§ TASK REQUIREMENTS: Would you please transcribe the records below exactly, leaving out the pictures?

§ INFORMATION SUPPLIED:
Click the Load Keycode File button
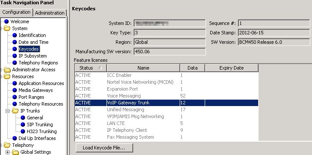This screenshot has width=312, height=155. (104, 148)
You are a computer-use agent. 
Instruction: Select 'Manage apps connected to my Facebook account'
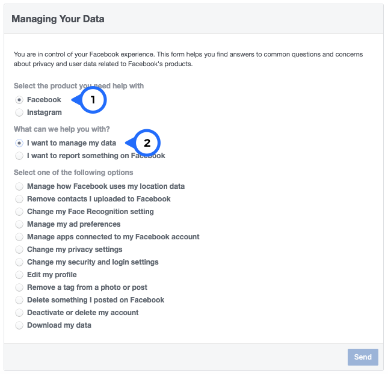[x=20, y=237]

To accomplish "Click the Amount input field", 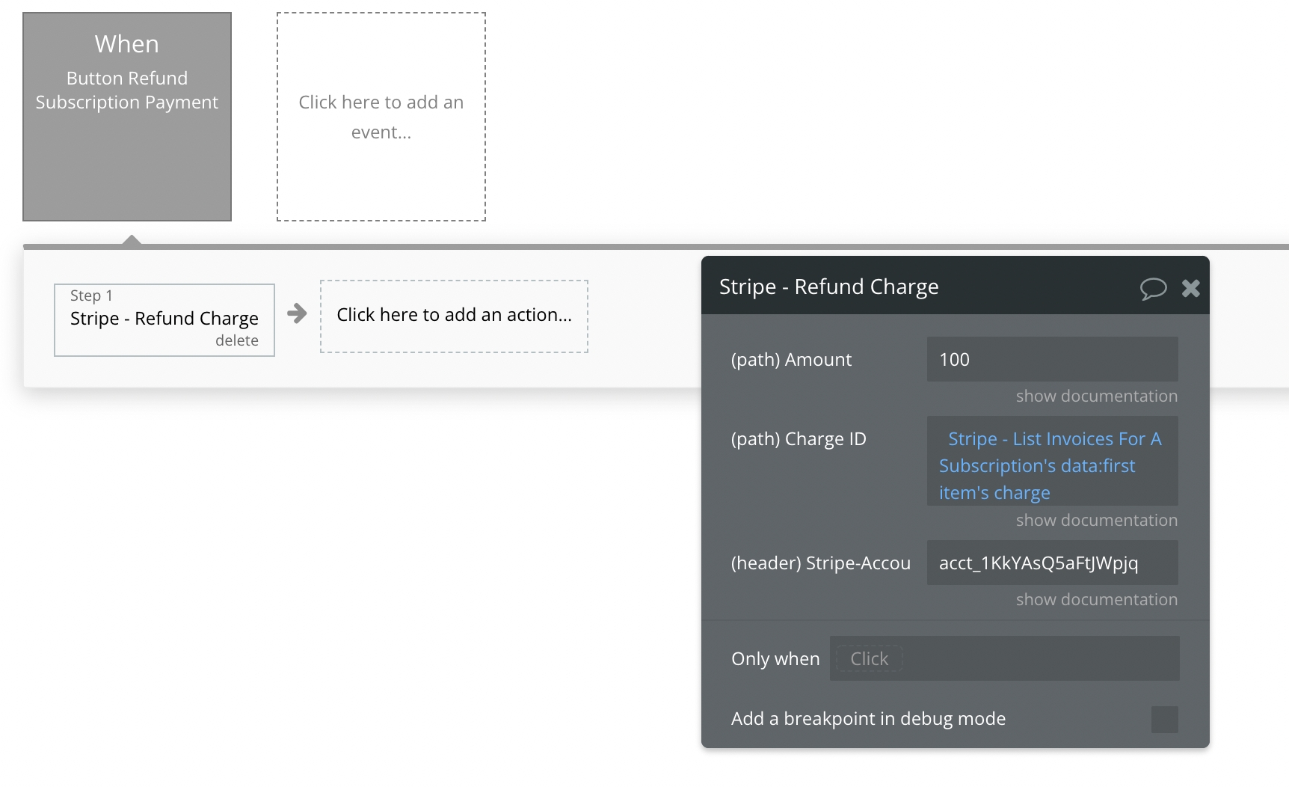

§ SOLVED EXERCISE:
Click the Load Keycode File button
This screenshot has width=312, height=155. (104, 148)
You are a computer-use agent. 
Instruction: Select 'Manage apps connected to my Facebook account'
[x=20, y=237]

To accomplish "Click the Amount input field", 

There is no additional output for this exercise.